KUTIPAN TEKS:
******************************

Program Wajib Kerja Satu Tahun Untuk Dokter Spesialis Baru

Seorang spesialis dituntut untuk bekerja profesional dan akuntabel dalam koridor hukum yang berlaku saat menjalankan profesinya agar tidak mendapat kesulitan. Pjs Ketua Tim Koordinator Pelaksana Program Pendidikan Dokter Spesialis Fakultas Kedokteran Universitas Brawijaya (TKP PPDS FK UB) dr. Eko Arisetijono, SpS (K) menyampaikan hal ini saat pelantikan 12 dokter spesialis baru. Pelantikan diselenggarakan di Gedung Dekanat FK UB pada Jum’at (21/10/2016).

Dengan mulai diberlakukannya AFTA, Eko mendorong para dokter spesialis baru tersebut untuk terus meningkatkan kemampuan baik dibidang keilmuan maupun profesinya. Dengan begitu, mereka diharapkan bisa menjadi tuan di negeri sendiri atau bahkan mampu mengabdikan ilmunya ke area yang lebih luas dan global.

Ke-12 dokter spesialis baru itu adalah Dr. Langga Sintong, SpOT; dr. Nuke Erlina Mayasari, SpM; dr. Saiful Rijal, SpM; dr. Arif Kusumo Rahardjo, SpB; dr. Maria Rachmawati, SpA; dr. Zenia Angelina, SpA; dr. Dian Kurniasari, SpA; dr. Nur Izzati, SpS; dr. Annisa Nurul Arofah, SpS; dr. Nathalia Mayasari Soedarko, SpTHT-KL; dr. Wella Karolina, SpJP dan dr. YF Galuh Retno Anggraini, SpJP.

Peningkatan pengetahuan, menurut Ketua Ikatan Alumni FK UB dr. Sutrisno, SpOG(K) dapat dilakukan melalui upaya untuk terus menjalin komunikasi dengan alumni dan almamater sehingga bisa terjalin hubungan antar alumni dengan baik. Hal ini menurutnya penting dengan semakin kompleks dan beratnya tantangan dunia kedokteran seperti tuntutan kualitas pelayanan kesehatan, biaya kesehatan yang semakin meningkat, kesadaran hukum masyarakat yang semakin tinggi serta globalisasi pelayanan kesehatan.

******************************

BAGIAN DATA:
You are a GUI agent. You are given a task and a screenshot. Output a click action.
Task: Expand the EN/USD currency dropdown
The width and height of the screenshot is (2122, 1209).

******************************

SOAL LATIHAN: Menurut kutipan tentang pelantikan dokter spesialis baru, di gedung mana pelantikan itu diselenggarakan?

PEMBAHASAN JAWABAN: Pelantikan diselenggarakan di Gedung Dekanat FK UB.